# Exercise details
Take the whole listing and reproduce it exactly, pictures excepted.

# Provided material
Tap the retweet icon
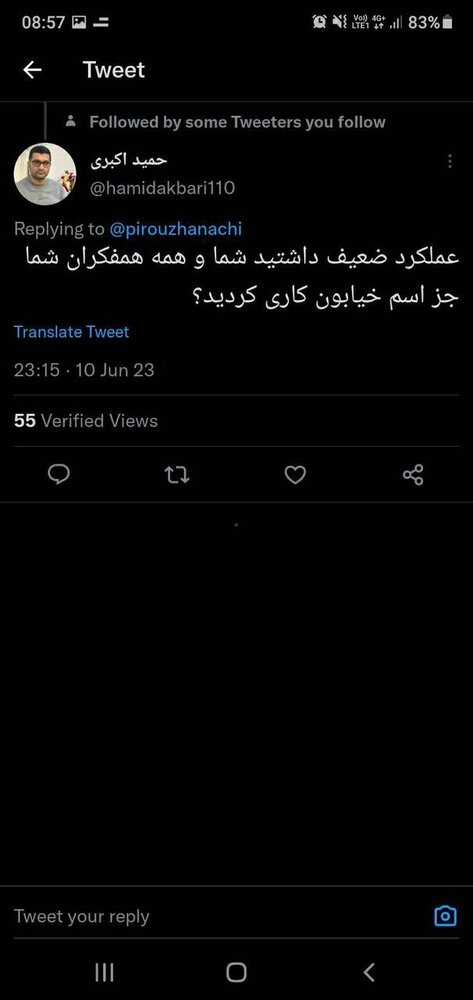The width and height of the screenshot is (473, 1000). coord(177,474)
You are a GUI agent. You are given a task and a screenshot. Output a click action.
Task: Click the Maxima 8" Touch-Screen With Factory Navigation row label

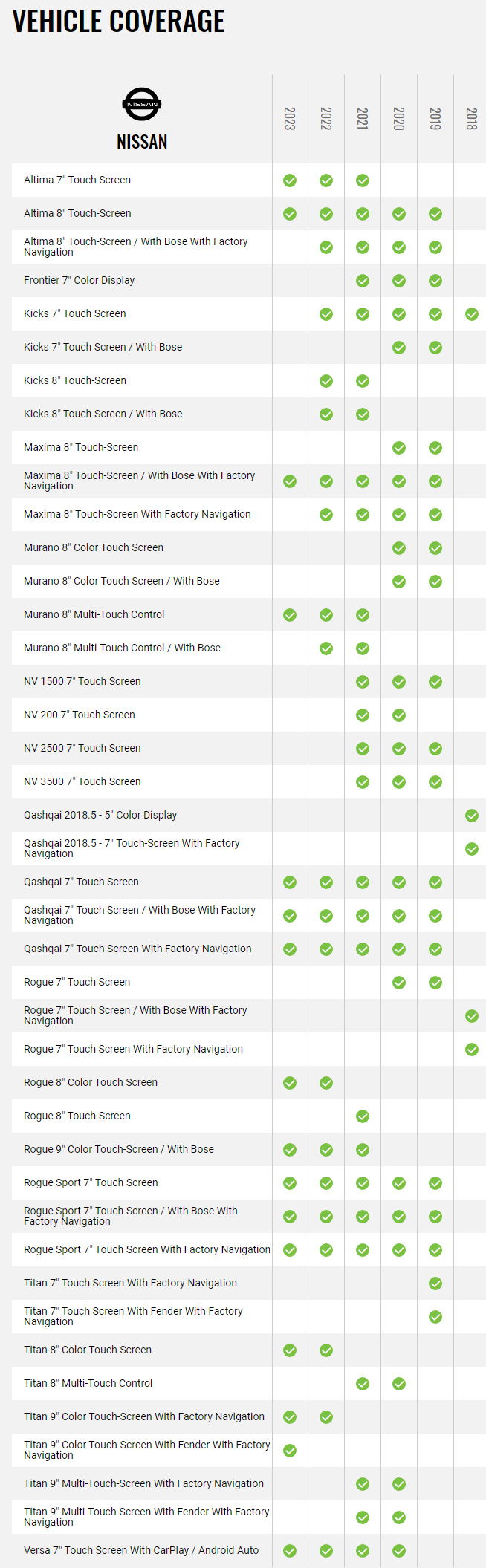[x=137, y=514]
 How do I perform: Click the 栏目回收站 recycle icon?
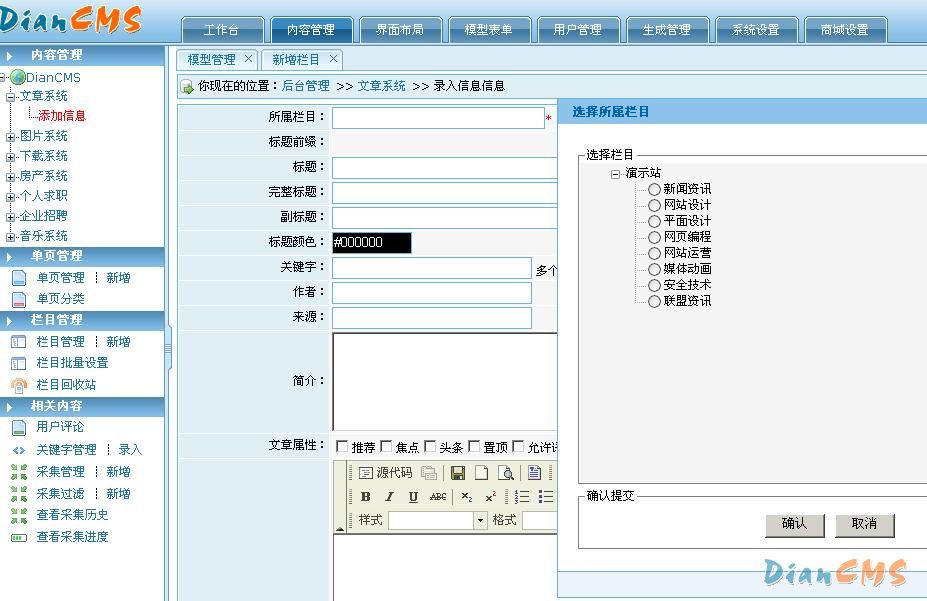click(x=19, y=385)
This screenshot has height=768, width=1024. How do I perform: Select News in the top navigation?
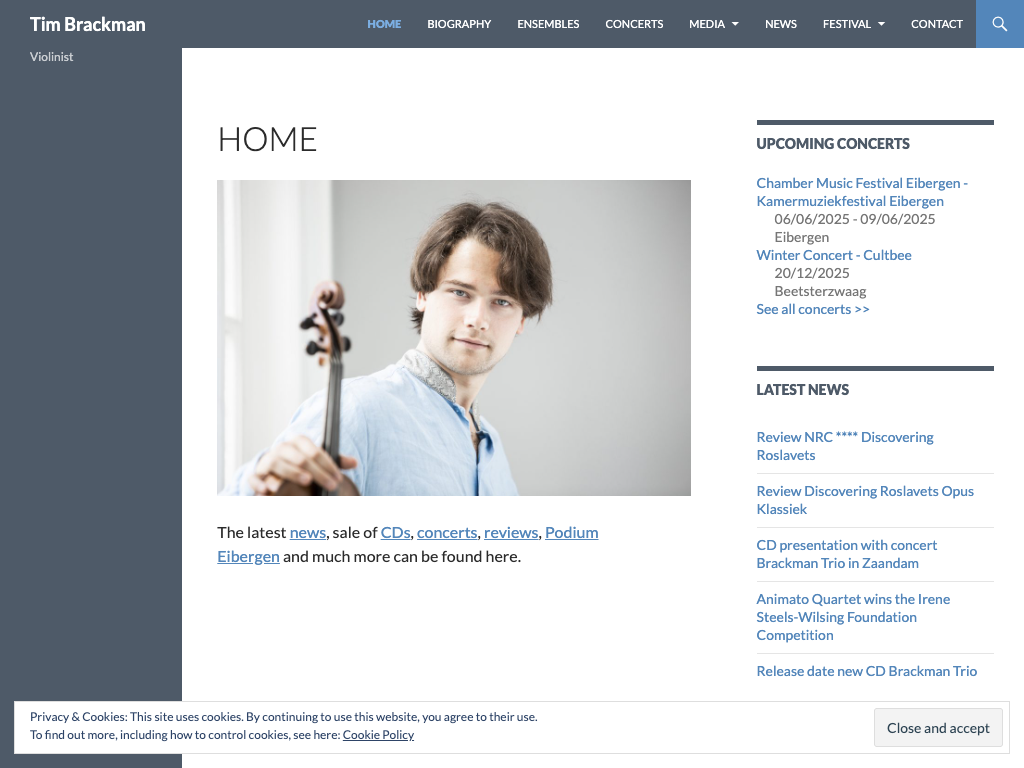click(x=781, y=24)
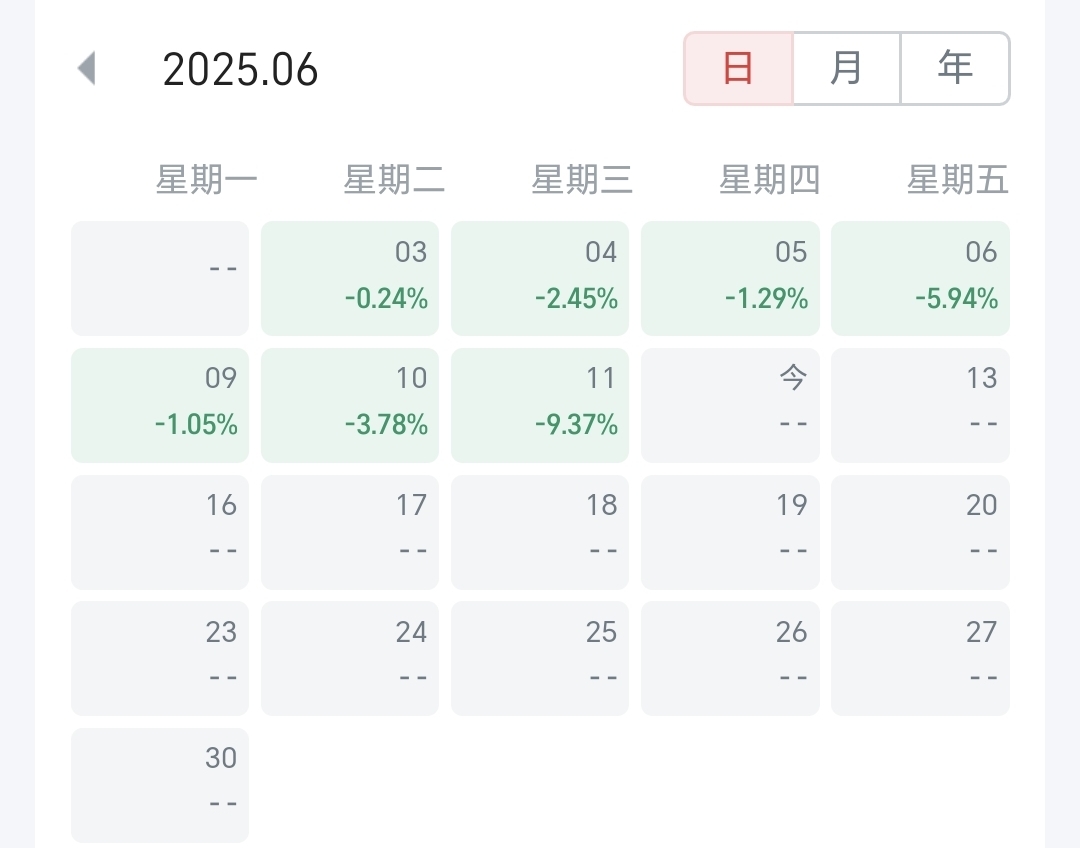This screenshot has width=1080, height=848.
Task: Select June 09 cell showing -1.05%
Action: pos(160,405)
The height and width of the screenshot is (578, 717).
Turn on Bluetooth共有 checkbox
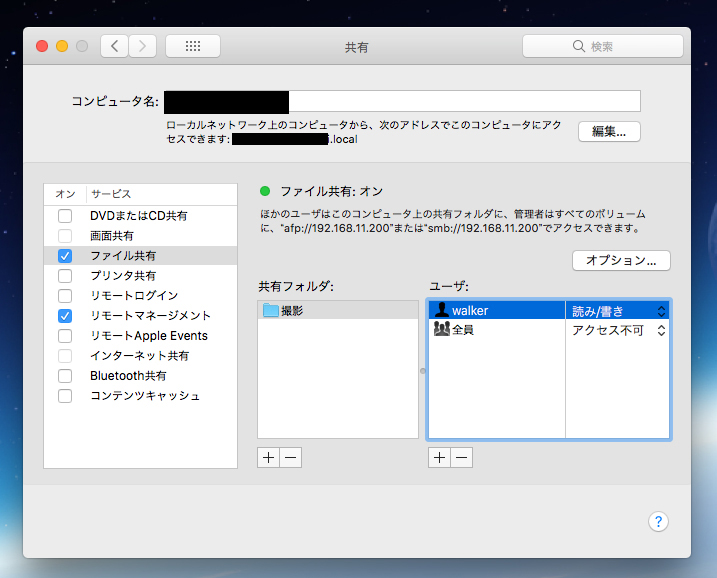tap(65, 376)
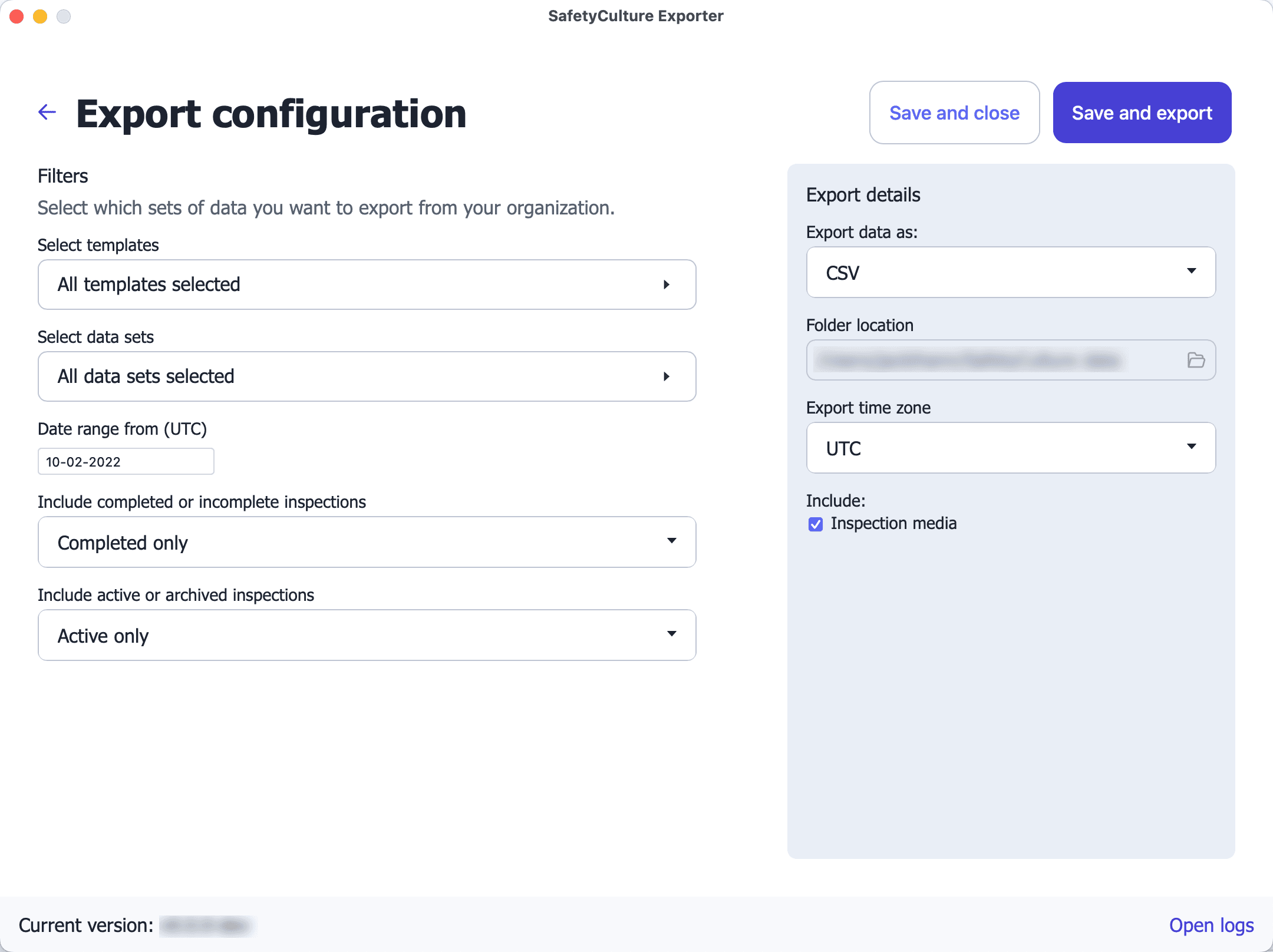The height and width of the screenshot is (952, 1273).
Task: Open the Export data as format dropdown
Action: 1011,272
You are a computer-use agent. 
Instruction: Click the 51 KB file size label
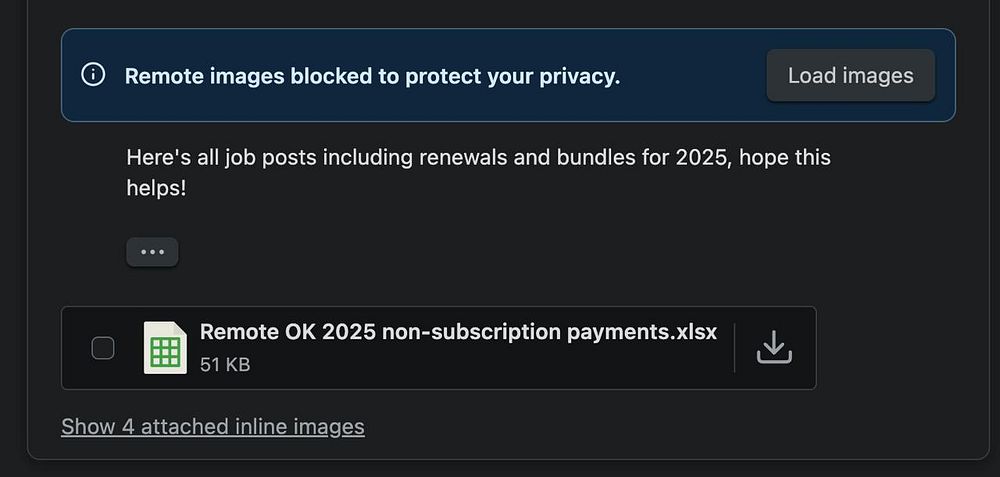coord(225,365)
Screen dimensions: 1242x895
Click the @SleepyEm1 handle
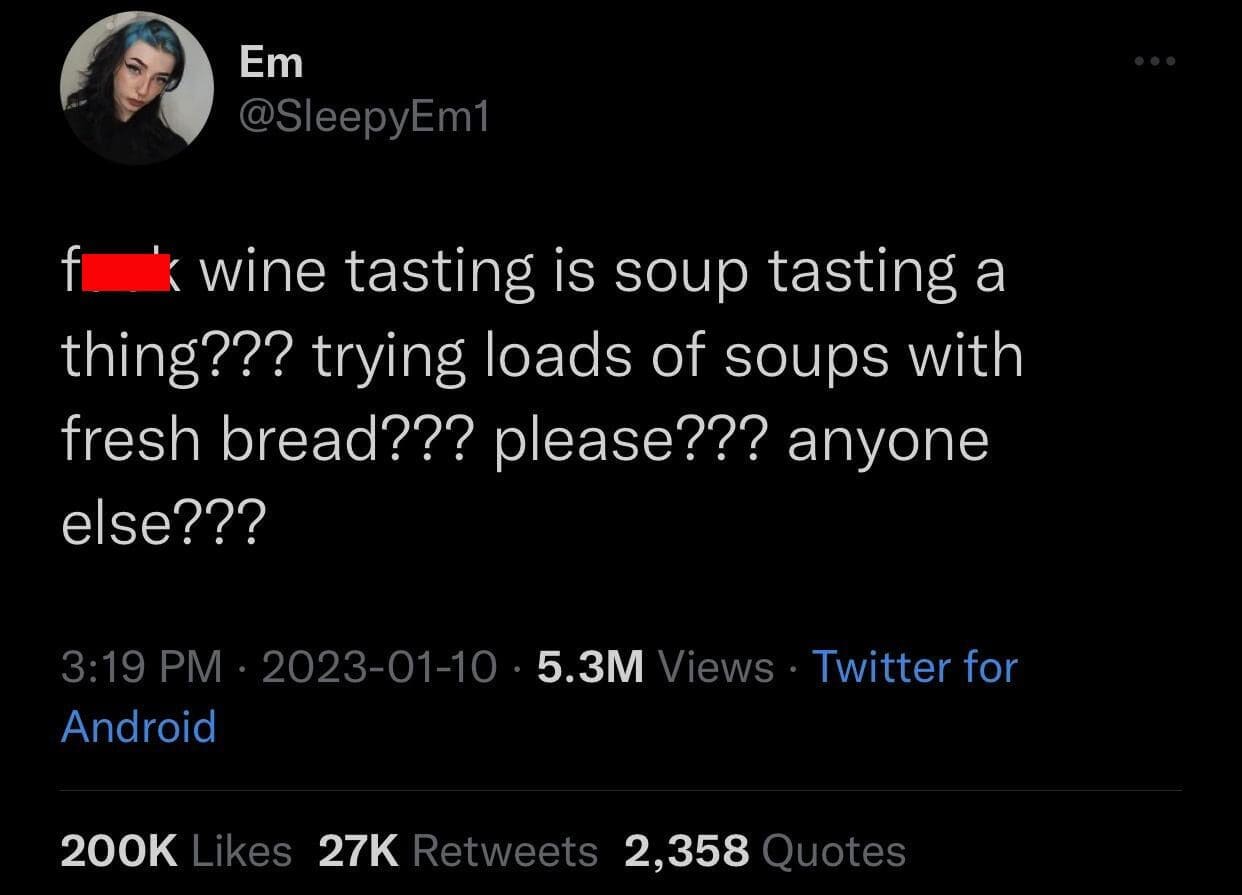click(x=365, y=120)
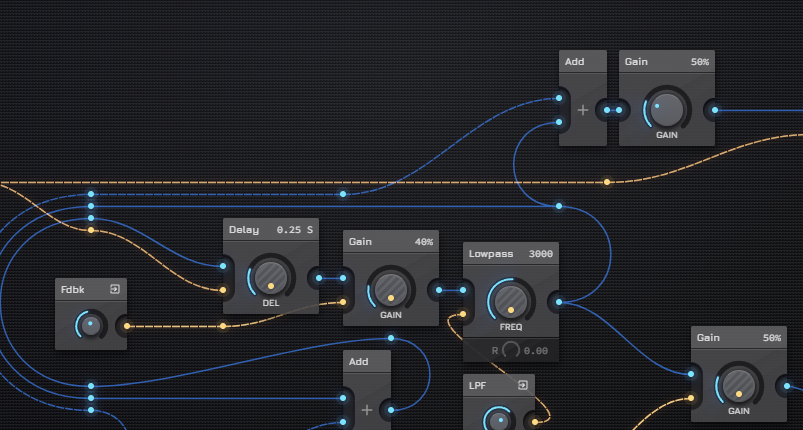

# Output of the task
Tap the retweet icon
The width and height of the screenshot is (473, 1000). coord(177,474)
You are a GUI agent. You are given a task and a screenshot. Output a click action.
Task: Click the Maxima 8" Touch-Screen With Factory Navigation row label

[x=137, y=514]
 How do I perform: Click the 栏目回收站 recycle icon?
click(x=19, y=385)
This screenshot has height=768, width=1024. How do I perform: Select News in the top navigation?
click(x=781, y=24)
This screenshot has width=1080, height=848.
Task: Select June 09 cell showing -1.05%
Action: pos(160,405)
The height and width of the screenshot is (578, 717).
Turn on Bluetooth共有 checkbox
tap(65, 376)
The height and width of the screenshot is (952, 1273).
Task: Open the Export data as format dropdown
Action: 1011,272
You are a computer-use agent. 
Instruction: Click the 51 KB file size label
coord(225,365)
Screen dimensions: 1242x895
Click the @SleepyEm1 handle
click(x=365, y=120)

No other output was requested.